(Assigned task) Records follow. Pull out every line that contains "filter".

(Records shown)
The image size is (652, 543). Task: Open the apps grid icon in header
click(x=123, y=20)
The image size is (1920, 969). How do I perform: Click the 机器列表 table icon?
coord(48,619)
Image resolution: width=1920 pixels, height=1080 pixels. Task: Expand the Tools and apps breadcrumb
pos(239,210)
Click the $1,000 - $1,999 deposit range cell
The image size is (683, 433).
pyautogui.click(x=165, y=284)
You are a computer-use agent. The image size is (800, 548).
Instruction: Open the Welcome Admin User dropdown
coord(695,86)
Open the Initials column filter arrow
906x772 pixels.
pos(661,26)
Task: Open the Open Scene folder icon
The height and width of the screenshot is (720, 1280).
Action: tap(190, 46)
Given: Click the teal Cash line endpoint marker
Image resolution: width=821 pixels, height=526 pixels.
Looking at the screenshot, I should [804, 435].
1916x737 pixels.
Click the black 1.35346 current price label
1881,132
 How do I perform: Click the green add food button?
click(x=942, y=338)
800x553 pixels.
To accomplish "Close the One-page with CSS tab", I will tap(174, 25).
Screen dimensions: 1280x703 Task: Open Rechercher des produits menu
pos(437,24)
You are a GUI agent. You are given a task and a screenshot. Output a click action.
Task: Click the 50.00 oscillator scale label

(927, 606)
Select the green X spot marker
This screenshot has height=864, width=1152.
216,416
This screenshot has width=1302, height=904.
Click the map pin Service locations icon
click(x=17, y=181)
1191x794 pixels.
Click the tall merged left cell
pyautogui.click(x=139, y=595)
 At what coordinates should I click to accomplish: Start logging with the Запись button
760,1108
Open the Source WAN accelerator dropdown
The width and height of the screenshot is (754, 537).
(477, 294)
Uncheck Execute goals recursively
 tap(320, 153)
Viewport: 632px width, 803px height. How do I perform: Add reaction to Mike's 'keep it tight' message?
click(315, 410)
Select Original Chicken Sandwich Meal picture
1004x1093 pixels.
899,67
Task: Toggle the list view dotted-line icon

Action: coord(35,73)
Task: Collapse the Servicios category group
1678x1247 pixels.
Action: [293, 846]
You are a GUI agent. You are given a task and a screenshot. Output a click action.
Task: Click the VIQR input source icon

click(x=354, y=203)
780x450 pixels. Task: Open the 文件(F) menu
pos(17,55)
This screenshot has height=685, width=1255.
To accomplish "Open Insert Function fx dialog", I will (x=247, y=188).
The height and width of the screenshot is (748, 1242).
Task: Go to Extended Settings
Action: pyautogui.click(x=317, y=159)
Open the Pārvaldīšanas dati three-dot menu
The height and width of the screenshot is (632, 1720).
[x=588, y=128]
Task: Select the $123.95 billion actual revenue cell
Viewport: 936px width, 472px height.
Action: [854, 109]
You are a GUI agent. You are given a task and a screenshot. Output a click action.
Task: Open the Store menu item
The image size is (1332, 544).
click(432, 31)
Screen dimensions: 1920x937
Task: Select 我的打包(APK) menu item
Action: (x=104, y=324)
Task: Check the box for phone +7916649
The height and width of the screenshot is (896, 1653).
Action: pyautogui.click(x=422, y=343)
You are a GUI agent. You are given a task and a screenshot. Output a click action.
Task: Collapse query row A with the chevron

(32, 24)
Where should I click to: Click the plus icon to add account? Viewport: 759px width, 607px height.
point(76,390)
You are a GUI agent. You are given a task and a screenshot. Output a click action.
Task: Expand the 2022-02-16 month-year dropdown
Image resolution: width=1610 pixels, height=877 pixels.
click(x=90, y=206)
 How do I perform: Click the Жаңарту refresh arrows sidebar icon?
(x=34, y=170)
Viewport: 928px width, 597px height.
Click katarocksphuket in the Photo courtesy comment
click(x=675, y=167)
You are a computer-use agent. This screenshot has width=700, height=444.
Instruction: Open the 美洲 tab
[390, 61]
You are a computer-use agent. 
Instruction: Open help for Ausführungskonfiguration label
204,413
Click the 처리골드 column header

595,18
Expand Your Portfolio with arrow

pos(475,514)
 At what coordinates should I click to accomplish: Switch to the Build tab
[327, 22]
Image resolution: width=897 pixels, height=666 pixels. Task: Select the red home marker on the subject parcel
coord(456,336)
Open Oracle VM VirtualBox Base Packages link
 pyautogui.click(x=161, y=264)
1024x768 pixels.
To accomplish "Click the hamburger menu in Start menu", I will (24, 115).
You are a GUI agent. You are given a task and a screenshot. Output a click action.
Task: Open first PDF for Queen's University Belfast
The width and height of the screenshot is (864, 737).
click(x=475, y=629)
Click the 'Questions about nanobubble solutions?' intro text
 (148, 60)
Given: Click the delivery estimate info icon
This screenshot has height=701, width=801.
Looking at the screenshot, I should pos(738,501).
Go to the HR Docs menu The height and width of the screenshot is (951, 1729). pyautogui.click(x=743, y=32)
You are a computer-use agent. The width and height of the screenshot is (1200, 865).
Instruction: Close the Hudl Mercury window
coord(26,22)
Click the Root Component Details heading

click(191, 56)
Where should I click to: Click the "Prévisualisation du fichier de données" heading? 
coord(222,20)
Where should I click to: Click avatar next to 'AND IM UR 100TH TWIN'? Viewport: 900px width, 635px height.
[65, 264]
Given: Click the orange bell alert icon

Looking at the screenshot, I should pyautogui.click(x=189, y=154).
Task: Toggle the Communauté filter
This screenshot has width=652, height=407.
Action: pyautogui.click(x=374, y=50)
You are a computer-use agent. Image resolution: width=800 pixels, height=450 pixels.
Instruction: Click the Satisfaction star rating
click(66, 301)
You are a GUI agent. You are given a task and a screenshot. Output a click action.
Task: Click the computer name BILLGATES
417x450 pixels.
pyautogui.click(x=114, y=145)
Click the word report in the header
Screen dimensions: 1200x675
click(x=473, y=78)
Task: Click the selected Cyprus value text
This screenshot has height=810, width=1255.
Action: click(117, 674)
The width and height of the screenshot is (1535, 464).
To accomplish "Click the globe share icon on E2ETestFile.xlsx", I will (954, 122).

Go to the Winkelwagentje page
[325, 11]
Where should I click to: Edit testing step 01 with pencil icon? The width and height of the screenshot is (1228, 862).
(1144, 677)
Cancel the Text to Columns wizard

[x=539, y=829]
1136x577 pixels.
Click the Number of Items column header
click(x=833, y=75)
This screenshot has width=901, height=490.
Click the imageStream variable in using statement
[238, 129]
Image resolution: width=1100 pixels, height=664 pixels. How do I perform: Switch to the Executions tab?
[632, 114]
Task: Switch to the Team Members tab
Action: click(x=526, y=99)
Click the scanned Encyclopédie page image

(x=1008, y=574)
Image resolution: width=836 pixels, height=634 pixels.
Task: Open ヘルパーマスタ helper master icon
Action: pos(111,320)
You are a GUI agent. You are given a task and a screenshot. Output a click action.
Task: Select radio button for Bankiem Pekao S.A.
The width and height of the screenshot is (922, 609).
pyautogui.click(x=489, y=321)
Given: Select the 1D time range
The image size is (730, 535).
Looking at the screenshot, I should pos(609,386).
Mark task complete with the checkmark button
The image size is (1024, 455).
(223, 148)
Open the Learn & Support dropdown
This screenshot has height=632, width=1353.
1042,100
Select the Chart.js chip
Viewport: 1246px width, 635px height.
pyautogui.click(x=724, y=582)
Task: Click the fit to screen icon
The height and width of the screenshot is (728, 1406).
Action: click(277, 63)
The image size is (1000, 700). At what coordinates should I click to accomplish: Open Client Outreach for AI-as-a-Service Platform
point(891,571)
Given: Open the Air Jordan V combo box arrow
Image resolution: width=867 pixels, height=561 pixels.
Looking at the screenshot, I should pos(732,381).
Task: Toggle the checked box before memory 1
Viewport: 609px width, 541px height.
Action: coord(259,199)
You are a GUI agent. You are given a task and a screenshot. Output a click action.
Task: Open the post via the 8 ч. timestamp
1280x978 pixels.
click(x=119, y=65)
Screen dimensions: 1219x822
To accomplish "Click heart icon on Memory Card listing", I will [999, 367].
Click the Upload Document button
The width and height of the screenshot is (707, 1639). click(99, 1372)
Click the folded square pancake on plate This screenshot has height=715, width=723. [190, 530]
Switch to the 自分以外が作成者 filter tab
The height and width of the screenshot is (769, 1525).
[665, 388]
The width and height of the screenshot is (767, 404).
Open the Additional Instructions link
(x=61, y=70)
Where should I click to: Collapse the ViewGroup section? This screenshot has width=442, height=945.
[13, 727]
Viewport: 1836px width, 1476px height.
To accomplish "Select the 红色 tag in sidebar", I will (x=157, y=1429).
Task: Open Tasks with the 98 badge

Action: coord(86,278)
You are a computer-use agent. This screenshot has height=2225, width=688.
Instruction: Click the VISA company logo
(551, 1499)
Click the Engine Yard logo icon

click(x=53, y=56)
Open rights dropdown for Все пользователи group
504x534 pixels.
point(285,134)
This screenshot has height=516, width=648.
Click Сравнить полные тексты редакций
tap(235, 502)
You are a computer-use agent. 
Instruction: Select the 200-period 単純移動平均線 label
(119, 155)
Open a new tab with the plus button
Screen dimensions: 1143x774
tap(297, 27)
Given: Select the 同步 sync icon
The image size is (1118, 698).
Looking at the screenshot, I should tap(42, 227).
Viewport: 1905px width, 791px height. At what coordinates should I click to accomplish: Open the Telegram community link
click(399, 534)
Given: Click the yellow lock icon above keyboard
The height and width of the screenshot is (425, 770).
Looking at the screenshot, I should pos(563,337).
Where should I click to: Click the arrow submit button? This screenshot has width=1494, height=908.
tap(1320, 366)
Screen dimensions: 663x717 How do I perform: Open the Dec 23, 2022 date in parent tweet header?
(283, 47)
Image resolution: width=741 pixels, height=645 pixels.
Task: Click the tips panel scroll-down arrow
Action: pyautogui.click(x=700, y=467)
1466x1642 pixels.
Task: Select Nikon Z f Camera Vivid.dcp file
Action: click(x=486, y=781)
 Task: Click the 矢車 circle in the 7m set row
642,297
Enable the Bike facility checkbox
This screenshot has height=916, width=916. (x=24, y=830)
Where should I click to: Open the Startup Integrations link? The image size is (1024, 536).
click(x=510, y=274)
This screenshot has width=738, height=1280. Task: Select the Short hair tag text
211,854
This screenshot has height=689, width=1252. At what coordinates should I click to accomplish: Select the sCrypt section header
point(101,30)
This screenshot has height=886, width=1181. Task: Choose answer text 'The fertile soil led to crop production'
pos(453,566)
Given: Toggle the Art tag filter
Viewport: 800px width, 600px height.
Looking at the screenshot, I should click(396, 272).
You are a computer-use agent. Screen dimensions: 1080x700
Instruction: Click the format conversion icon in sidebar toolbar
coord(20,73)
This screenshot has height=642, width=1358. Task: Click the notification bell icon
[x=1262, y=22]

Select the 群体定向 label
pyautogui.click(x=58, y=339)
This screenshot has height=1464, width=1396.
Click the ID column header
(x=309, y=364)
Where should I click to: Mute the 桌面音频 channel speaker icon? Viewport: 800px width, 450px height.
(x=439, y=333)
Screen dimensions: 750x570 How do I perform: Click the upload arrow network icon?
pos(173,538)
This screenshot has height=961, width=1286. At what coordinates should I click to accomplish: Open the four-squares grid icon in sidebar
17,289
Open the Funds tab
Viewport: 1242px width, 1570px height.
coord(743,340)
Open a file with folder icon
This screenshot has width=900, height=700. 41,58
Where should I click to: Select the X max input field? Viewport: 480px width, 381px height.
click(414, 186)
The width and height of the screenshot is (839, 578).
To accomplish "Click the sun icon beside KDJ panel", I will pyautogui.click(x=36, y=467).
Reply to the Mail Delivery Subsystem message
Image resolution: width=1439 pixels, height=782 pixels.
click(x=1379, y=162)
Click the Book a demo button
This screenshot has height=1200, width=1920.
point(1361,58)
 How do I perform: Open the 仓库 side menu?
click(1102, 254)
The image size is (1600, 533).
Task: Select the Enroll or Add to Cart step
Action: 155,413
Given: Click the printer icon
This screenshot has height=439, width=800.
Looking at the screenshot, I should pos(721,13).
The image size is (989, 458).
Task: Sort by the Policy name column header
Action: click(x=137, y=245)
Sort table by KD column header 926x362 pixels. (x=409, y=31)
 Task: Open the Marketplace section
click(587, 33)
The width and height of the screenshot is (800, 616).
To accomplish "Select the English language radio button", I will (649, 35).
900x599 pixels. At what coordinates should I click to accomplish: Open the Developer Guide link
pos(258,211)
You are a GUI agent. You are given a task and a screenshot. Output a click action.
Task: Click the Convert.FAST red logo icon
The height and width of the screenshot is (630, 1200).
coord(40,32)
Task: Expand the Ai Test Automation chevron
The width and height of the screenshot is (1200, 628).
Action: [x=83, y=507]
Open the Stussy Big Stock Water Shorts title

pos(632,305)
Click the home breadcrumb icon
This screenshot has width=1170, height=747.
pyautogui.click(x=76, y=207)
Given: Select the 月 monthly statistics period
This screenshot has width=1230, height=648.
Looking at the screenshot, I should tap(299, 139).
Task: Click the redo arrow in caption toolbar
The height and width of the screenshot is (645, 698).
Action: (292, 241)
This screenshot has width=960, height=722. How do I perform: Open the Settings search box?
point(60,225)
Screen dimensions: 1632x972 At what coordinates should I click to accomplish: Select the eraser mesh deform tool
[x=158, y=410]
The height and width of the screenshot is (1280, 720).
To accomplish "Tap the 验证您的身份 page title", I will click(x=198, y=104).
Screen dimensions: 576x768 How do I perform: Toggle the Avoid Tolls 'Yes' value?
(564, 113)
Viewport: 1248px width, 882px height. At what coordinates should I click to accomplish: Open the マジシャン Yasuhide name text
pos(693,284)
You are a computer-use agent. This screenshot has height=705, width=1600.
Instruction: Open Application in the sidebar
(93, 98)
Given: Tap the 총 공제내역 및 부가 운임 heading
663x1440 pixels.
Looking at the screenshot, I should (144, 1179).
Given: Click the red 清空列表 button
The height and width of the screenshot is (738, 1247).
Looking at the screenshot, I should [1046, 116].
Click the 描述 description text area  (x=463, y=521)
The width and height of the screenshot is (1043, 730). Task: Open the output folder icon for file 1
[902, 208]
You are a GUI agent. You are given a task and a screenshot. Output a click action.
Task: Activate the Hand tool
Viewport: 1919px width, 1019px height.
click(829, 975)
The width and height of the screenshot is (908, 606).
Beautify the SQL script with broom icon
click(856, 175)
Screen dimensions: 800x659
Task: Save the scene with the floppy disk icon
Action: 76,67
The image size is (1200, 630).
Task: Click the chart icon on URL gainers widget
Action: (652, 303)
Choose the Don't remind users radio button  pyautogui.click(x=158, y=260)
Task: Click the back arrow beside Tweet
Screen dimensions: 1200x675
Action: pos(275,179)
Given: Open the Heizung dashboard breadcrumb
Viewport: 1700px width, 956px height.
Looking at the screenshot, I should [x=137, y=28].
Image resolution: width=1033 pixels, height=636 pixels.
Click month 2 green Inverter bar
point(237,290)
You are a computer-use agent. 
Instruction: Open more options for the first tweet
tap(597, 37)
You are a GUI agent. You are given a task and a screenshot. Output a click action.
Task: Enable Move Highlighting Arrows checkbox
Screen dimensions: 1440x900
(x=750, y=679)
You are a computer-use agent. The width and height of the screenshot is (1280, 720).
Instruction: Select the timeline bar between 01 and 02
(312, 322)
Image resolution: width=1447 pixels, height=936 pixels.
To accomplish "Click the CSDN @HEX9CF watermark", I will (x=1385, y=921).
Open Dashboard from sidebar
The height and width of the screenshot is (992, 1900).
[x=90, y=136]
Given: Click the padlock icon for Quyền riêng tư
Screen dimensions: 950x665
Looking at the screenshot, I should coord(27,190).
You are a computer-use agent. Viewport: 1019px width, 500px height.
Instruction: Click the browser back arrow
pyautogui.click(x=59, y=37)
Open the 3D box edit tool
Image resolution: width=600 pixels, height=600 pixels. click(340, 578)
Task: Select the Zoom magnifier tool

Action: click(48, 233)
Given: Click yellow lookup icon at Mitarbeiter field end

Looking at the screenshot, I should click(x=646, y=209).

(Result)
Open the Initials column filter arrow
Task: Toggle the Communauté filter
Switch to the 自分以外が作成者 filter tab
Given: Toggle the Art tag filter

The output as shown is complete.